[演習問題]
[a] 雨上がりの散歩の文章で、雨が上がった後、どれくらいの時間歩くことにしたか。
[b] 雨上がりの散歩の文章を、最後の文の後から続けて書いてください。
======== 引用文 ========
Run & Music / 「Only You」 Diana Ross ~ 石のアート。壊して帰るのか、そのままにして帰るのか

10月17日のブログ「ネコは…」から、Run+Music部分を切り取って再掲。

 

 

昨夜から今朝までしとしとと雨が降った。

私は窓を少し開けたままにして雨の音を聞きながら眠った。

 

雨が上がると洗濯物を干したり、おやつを作ったり、何より苦手なアイロンをかけたり、窓を拭いたりと家事に追われて走る時間もなくなった、ことにする。

 

庭を掃いていると、雲の合間から光の筋が幾重にも刺し「走りに出てきなさい」と私を誘う。

 

 

 

自然の叱咤に導かれ、サボり心を整え直して1時間ほど歩くことにする。

雨をやり過ごしたカモの親子が、少しだけ増水した川から陸に上がり羽を休めている。

 

私に気づくと、人に会った時の動物のルーチンとして、「どれどれしょうがないな」と、空にむいた小さな茶色のお尻をいそいそと左右に揺らしながら水の中へと逃げていく。

 

カモの親子が数メートルの近距離に現れた私を発見しても、脱兎のごとく逃げないのは私への厚い信頼なのか、「こいつ素早く動けないな」と見透かされてすっかりなめられているのか。

 

おそらく、ほとんど、だいたい、おおかた、疑いもなく、十中八九、けだし後者であるので、わかっちゃいるけど複雑な心境になる。

 

 

昨夜の名残の風はほんの少し暖かく、全身をまとうように流れる。

遊歩道はまだ湿っていてほこりもたたない。

 

 

バス釣りに来たのであろう青年は、長い草にからめとられてこんがらがっている思うに任せないルアーを回収するのに必死だ。
======== 与えられた資料 ========
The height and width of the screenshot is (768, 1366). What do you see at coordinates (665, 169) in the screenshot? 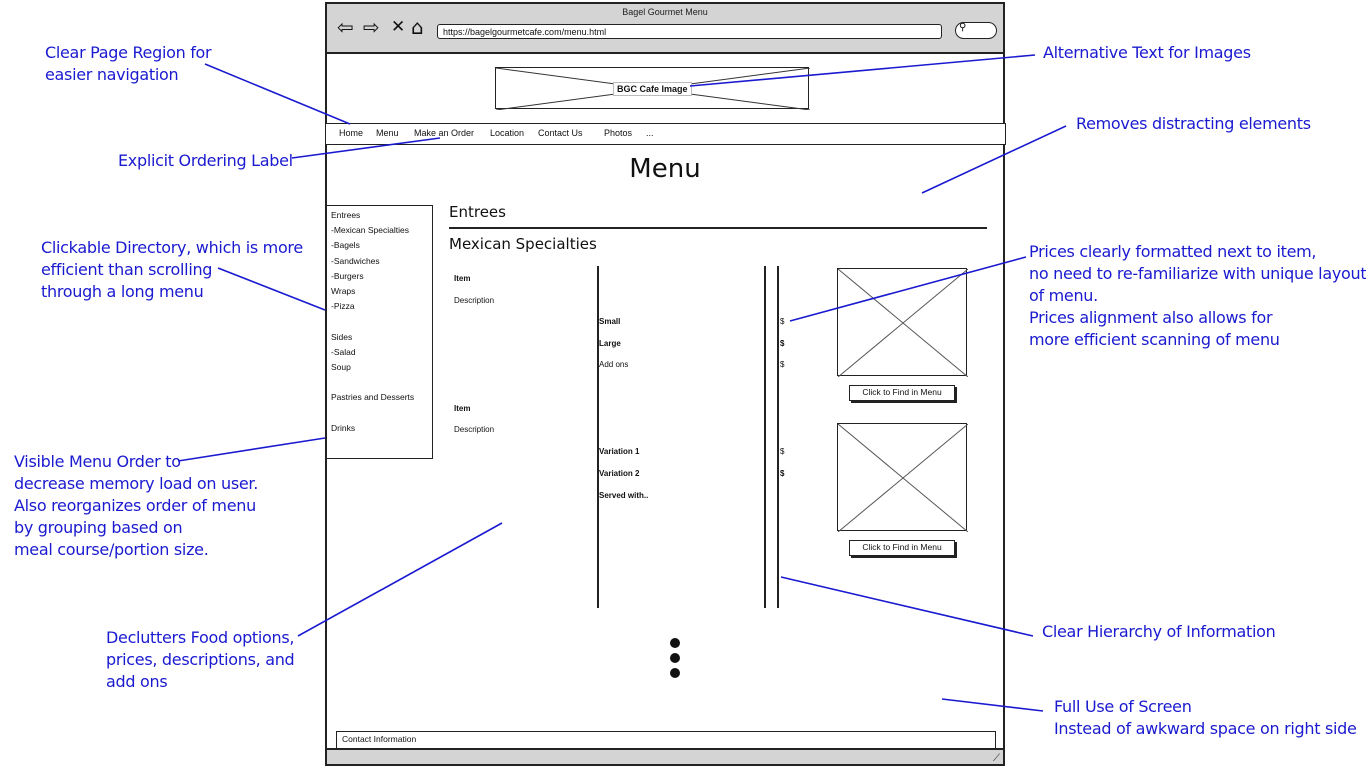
========
[各問の解答]
[a] 1時間ほど。

[b]
 

 

 

遊歩道の横の足首にも満たない雑草が広がるスペースで、おじさんがいくつもの小さな小石を30cmほどの高さに見事なバランスで積み上げて鎮座させている。

 

私はかぶっていたグレーのパーカーのフードをさっとおろし、イヤフォンを外して生まれて初めて見る風景に目を凝らす。

 

おじさんはランニング・コースに非日常を持ち込んだ。

誰も相手にすることがなかった石たちは一瞬だけ表舞台に。

 

 

いつからこうやっているのだろう。

どれだけの石をチョイスし、どれだけ失敗してここまでたどり着いたのだろうか。

 

 

このアートは”結果”はもちろんだが、手品と同様に”過程”にも興味が移る。

 

 

制作過程の偶然性や瞬発力がアートの基礎となるのだろうか。

計画性はどのあたりから芽生えてくるのだろうか。

集中力はどこまで続くのだろうか。

技術の習得はどこどのようにするのだろうか。

 

 

窓ガラスに近づいて雨粒をじっと見るように、おじさんの制作過程をずっと見ていたいと思う。

 

コーラのレシピを教えてもらう権利と、おじさんの石積を最初からずっとみる権利のとどちらを選ぶかと言われたら、迷わずに私は「おじさん鑑賞」を選ぶ。

南がいたらすぐに近寄って行き、根掘り葉掘り聞きだすのだろうけれど、体裁を気にする私にその勇気はない。

 

 

おじさんは、まだ少し濡れている草を気にすることもなく寝そべって、わきを走り抜けるランナーたちの驚きと羨望をまとったアートを写真に収めている。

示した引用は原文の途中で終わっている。